PROVIDED RECORDS

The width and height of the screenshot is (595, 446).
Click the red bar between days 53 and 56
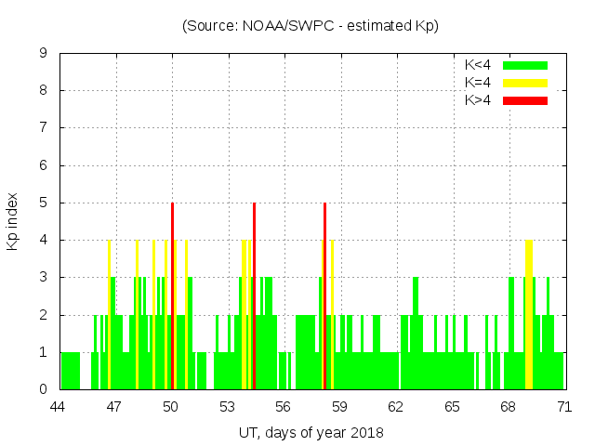point(254,295)
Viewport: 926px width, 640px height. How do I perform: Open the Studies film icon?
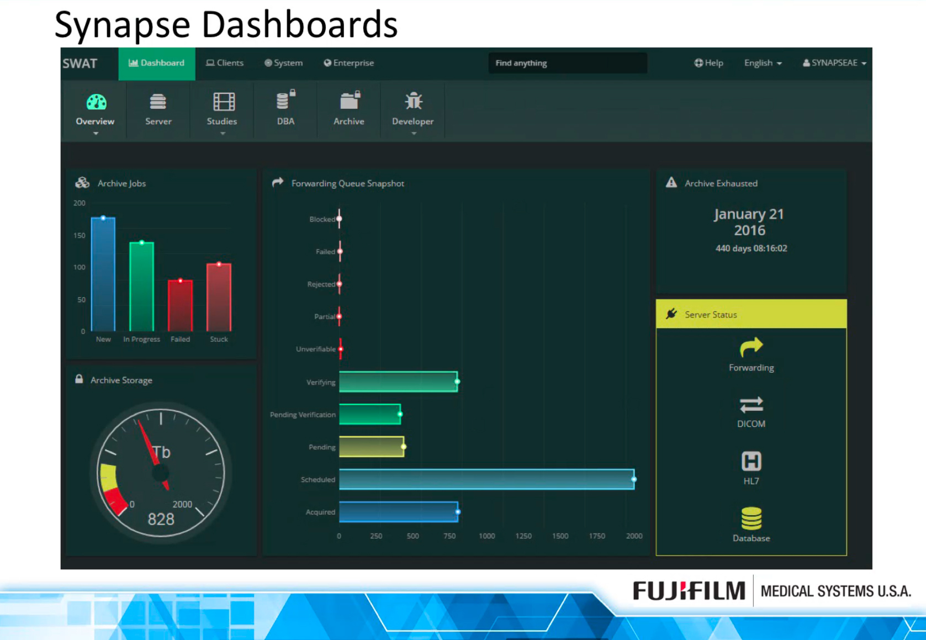coord(224,102)
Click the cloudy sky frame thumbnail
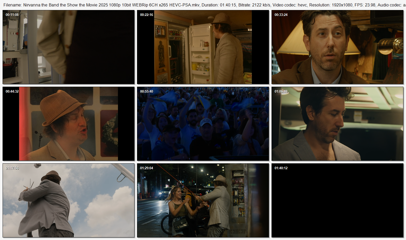This screenshot has height=240, width=406. [x=69, y=200]
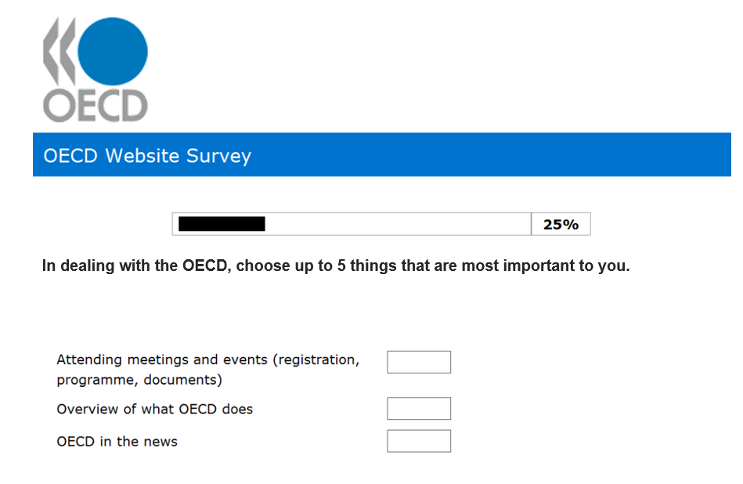Screen dimensions: 743x484
Task: Click the percentage box at the progress bar end
Action: point(561,223)
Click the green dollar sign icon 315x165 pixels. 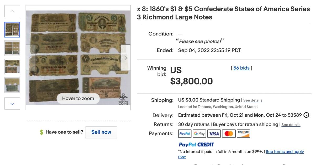pyautogui.click(x=41, y=132)
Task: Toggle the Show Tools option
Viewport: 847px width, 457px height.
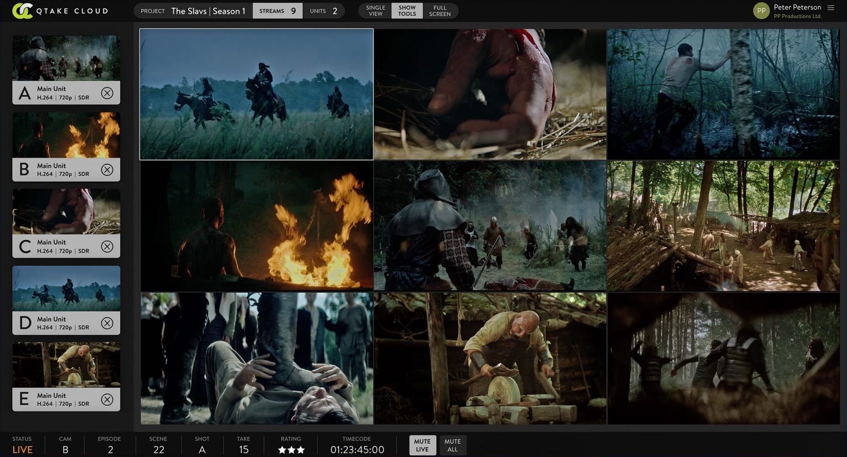Action: 407,11
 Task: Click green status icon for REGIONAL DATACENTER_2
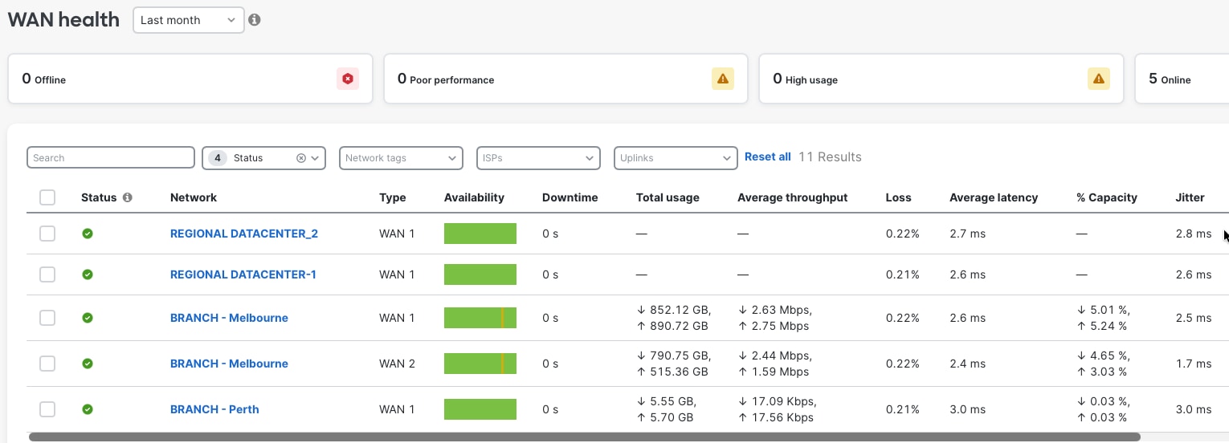(x=88, y=234)
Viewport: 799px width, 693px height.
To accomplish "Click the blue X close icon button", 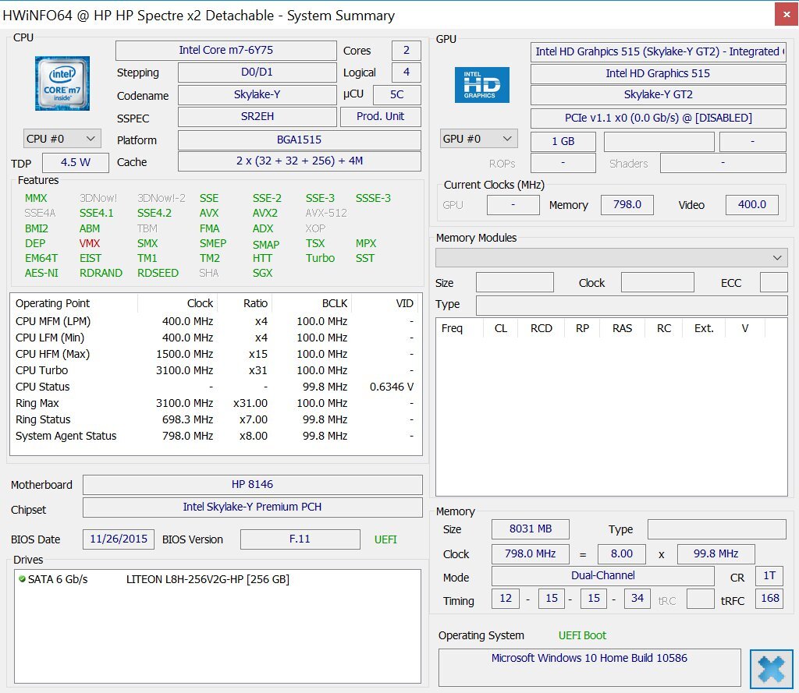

WORK REQUEST
Starting with the line that contains "Viewport: 799px width, 693px height.", print every remaining line of the records above, exactly as it stands. Do not print the pictures.

TASK ANSWER
Viewport: 799px width, 693px height.
To accomplish "Click the blue X close icon button", 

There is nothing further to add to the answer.